- [Problem details]:
In the records below, find each line containing the word "This" and copy it.

==== Extracted records

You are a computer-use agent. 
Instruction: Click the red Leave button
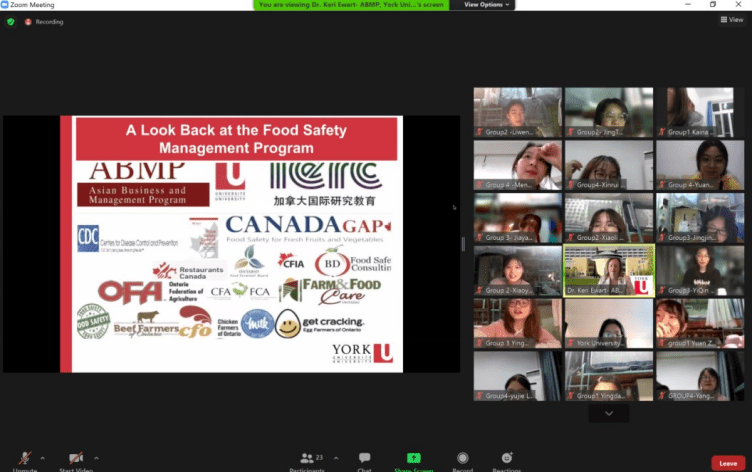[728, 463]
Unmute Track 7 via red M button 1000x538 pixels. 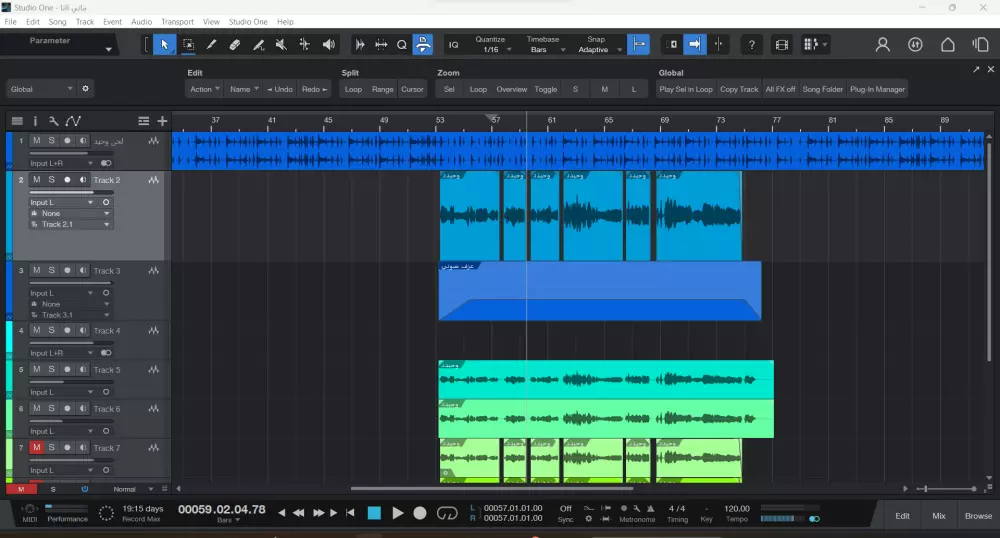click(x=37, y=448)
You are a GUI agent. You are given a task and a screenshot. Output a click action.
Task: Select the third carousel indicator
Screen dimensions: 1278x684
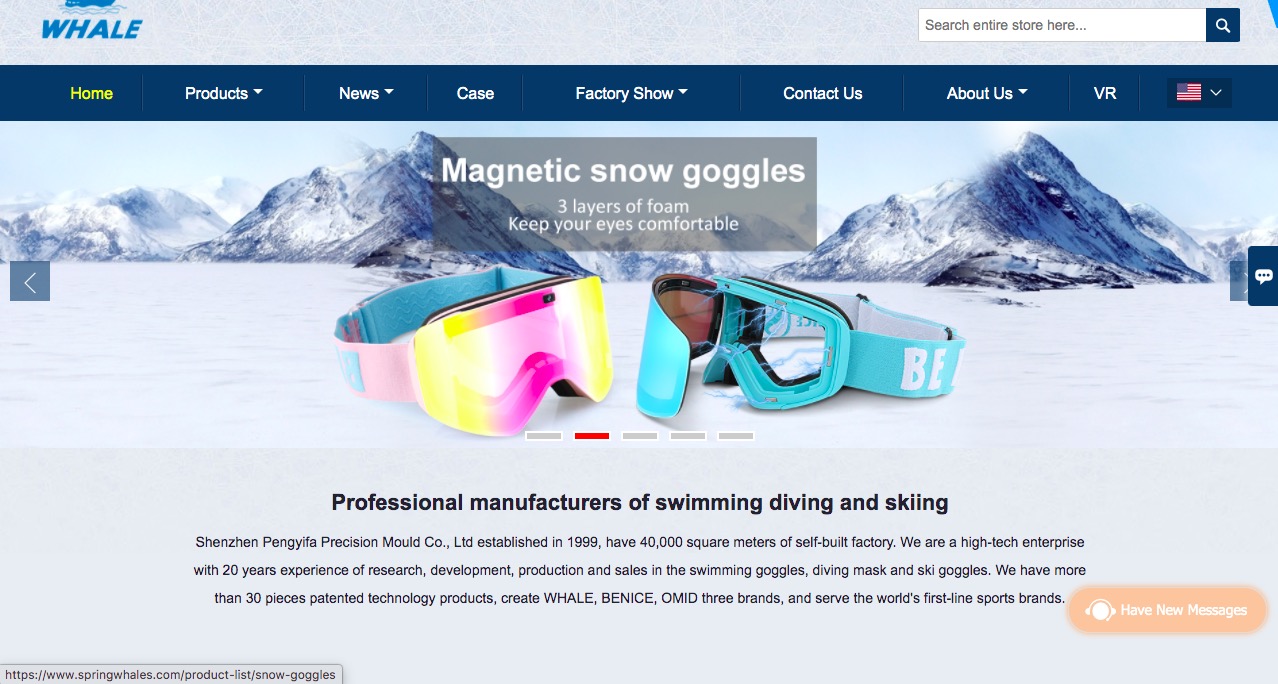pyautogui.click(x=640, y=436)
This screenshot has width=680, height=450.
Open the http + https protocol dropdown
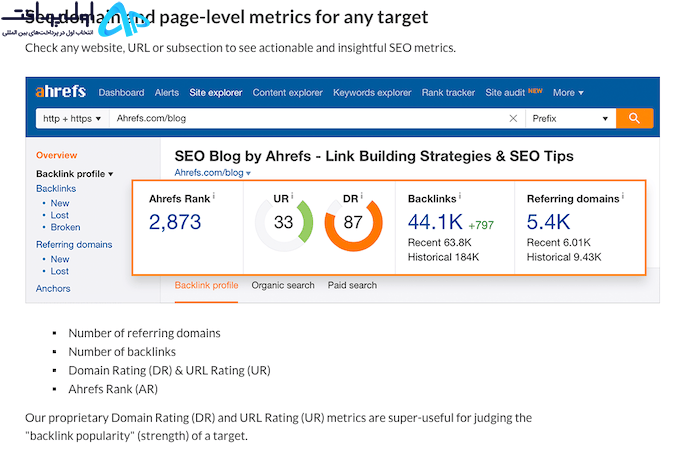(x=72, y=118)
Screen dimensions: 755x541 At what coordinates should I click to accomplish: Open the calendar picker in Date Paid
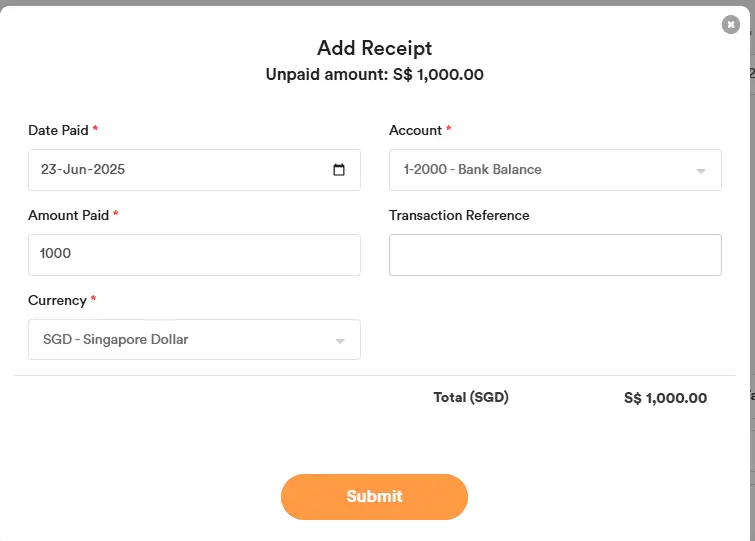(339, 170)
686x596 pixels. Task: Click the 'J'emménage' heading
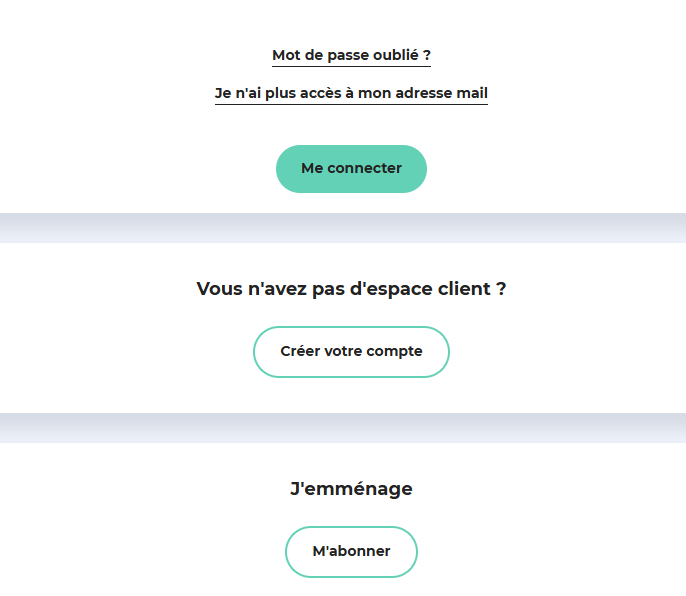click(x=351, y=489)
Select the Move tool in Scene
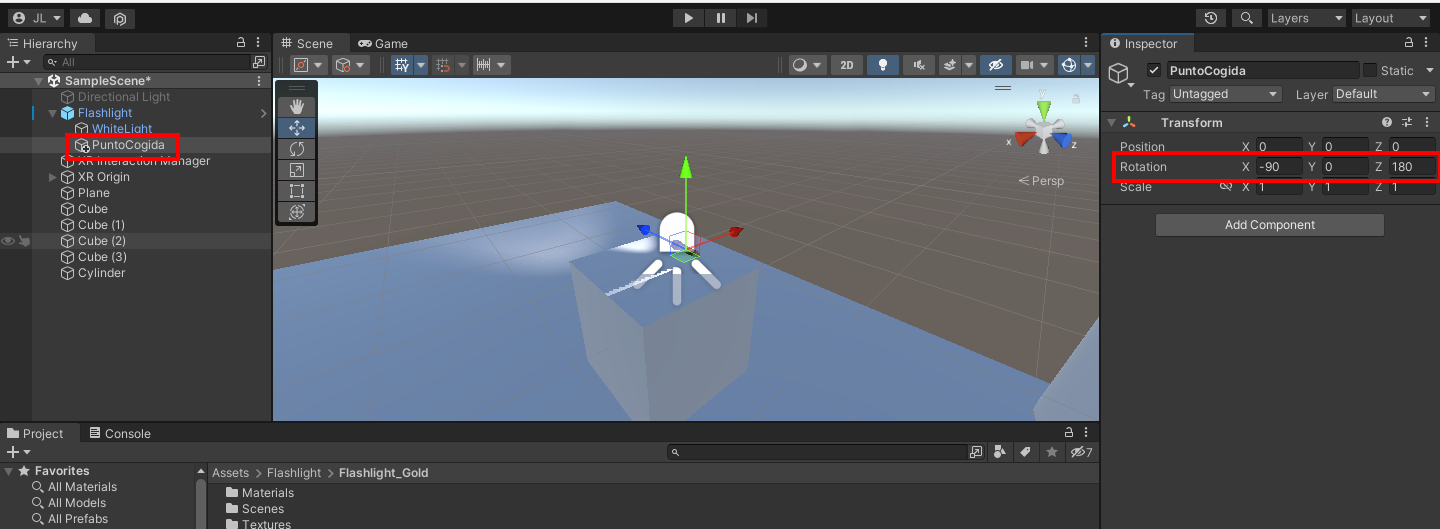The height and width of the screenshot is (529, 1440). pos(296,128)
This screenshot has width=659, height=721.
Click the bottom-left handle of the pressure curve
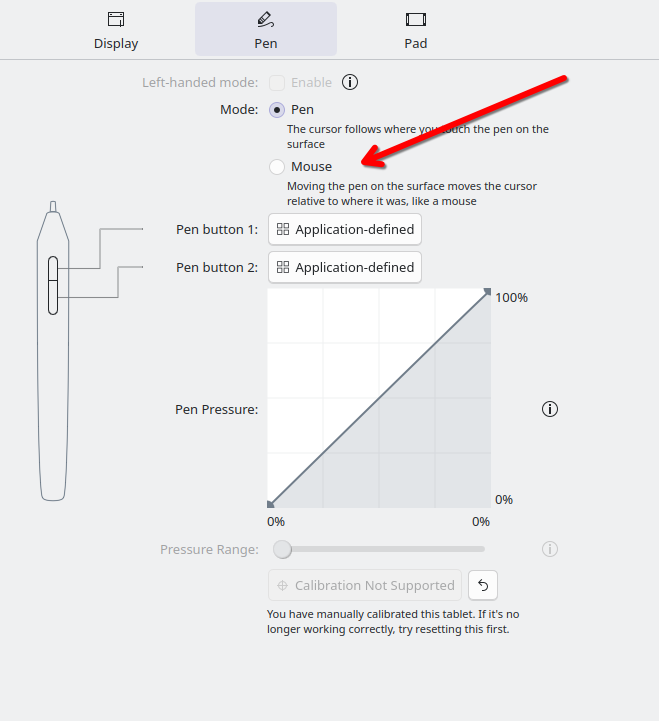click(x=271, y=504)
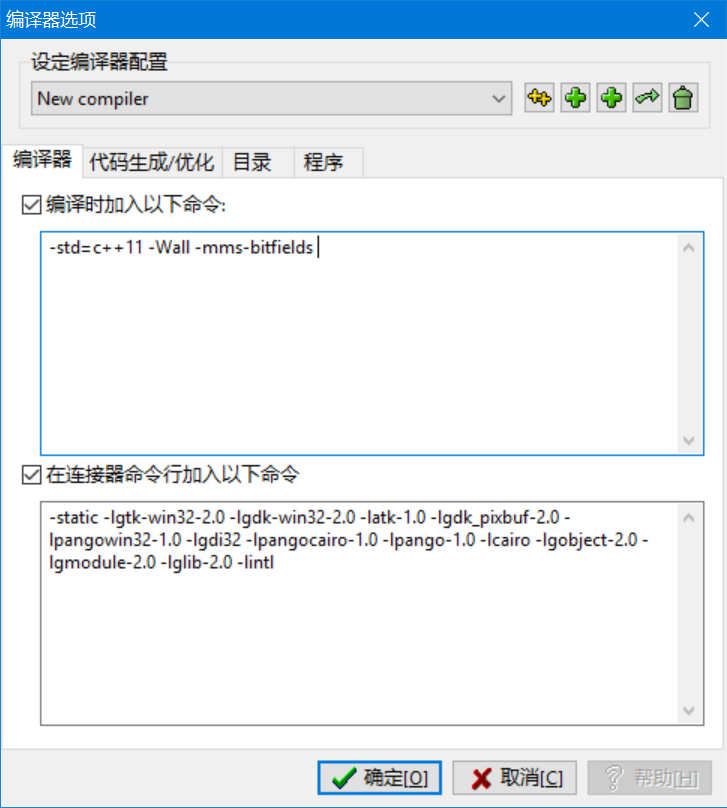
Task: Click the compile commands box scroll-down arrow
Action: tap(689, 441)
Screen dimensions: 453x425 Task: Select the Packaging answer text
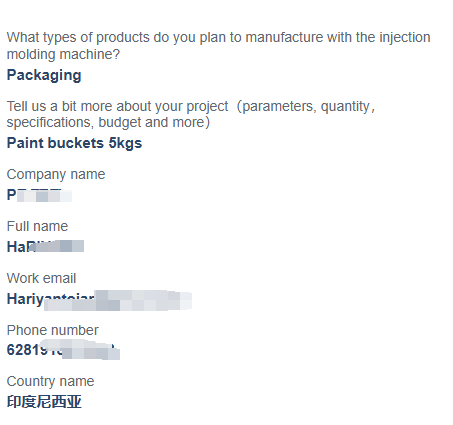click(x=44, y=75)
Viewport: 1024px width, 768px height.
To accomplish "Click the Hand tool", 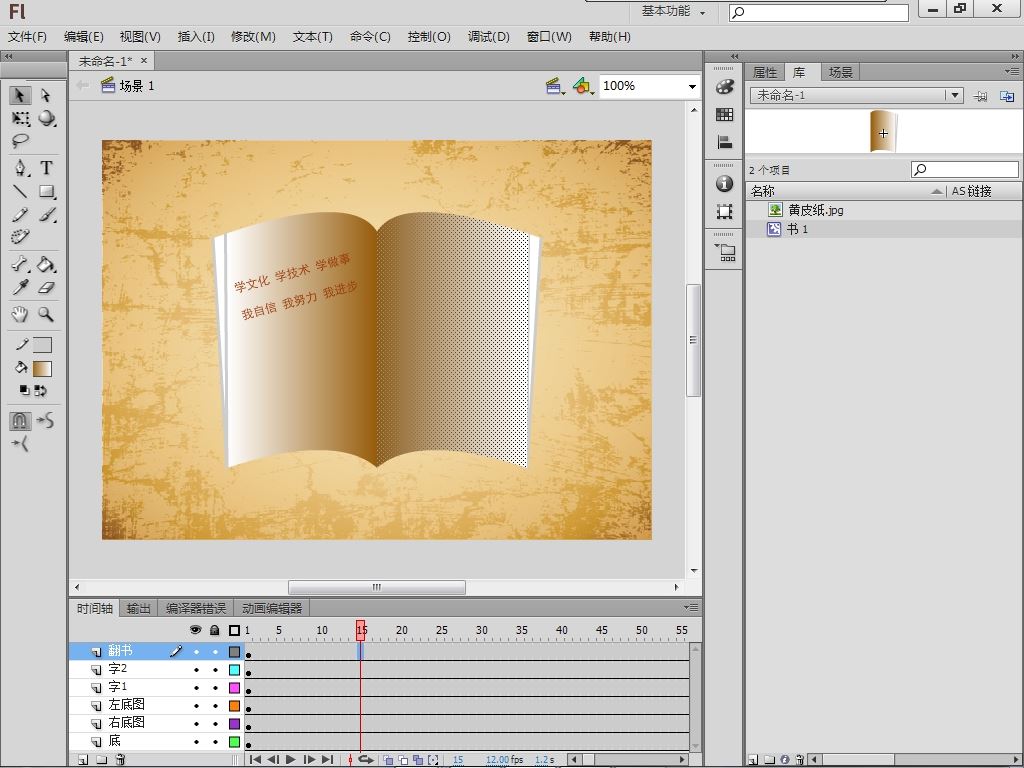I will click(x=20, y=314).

========

- [Problem solution]:
This screenshot has width=680, height=450.
This screenshot has width=659, height=721.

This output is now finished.